## Working data
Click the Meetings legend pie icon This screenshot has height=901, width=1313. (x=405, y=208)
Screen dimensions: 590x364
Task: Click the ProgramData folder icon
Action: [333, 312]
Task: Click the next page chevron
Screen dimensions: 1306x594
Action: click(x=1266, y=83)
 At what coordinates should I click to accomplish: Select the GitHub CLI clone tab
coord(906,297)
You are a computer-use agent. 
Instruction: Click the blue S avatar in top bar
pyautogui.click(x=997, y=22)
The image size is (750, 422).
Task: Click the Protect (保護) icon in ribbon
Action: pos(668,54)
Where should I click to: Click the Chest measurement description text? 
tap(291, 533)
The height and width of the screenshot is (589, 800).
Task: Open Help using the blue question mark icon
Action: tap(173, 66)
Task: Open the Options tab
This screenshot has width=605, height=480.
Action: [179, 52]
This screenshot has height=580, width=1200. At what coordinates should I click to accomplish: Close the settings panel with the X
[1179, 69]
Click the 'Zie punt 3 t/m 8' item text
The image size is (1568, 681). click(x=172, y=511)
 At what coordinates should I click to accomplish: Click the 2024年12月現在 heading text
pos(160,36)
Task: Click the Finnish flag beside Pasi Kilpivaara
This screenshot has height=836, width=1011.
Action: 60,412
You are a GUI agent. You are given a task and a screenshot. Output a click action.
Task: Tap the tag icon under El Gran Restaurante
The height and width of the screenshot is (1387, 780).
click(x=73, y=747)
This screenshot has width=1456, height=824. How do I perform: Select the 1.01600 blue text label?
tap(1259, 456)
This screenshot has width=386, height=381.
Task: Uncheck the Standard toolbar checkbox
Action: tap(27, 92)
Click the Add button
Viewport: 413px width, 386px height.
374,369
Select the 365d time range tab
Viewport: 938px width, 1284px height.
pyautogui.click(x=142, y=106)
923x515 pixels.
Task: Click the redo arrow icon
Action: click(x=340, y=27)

## Task directions
Read the listing line by line, and copy each line in which the word "agent" is found.

## Solved exercise
You are a computer-use agent. 
You are a GUI agent. You are given a task and a screenshot. Output a click action.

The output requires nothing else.